List every line of the material below that contains the string "header". Case counts, so match only that exact capitalization.

'''

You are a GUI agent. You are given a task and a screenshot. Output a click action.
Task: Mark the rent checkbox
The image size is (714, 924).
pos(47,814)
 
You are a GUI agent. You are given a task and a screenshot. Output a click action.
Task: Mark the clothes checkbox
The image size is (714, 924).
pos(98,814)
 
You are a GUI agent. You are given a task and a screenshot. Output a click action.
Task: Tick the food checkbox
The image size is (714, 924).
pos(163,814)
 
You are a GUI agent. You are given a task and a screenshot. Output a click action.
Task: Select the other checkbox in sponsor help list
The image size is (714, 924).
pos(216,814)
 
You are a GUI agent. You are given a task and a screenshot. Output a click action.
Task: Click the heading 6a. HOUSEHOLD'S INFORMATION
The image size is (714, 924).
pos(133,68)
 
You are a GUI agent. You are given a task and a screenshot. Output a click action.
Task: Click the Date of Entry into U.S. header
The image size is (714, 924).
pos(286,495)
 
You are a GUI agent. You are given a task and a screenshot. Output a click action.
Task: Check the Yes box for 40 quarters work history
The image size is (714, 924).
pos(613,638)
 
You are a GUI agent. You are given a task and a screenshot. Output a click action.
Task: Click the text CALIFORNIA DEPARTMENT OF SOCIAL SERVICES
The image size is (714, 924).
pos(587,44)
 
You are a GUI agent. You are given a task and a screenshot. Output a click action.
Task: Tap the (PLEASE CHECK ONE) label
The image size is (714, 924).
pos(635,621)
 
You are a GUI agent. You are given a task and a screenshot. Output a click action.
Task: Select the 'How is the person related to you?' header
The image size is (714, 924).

'''

### ANSWER
Task: Click the Date of Entry into U.S. header
Task: Select the 'How is the person related to you?' header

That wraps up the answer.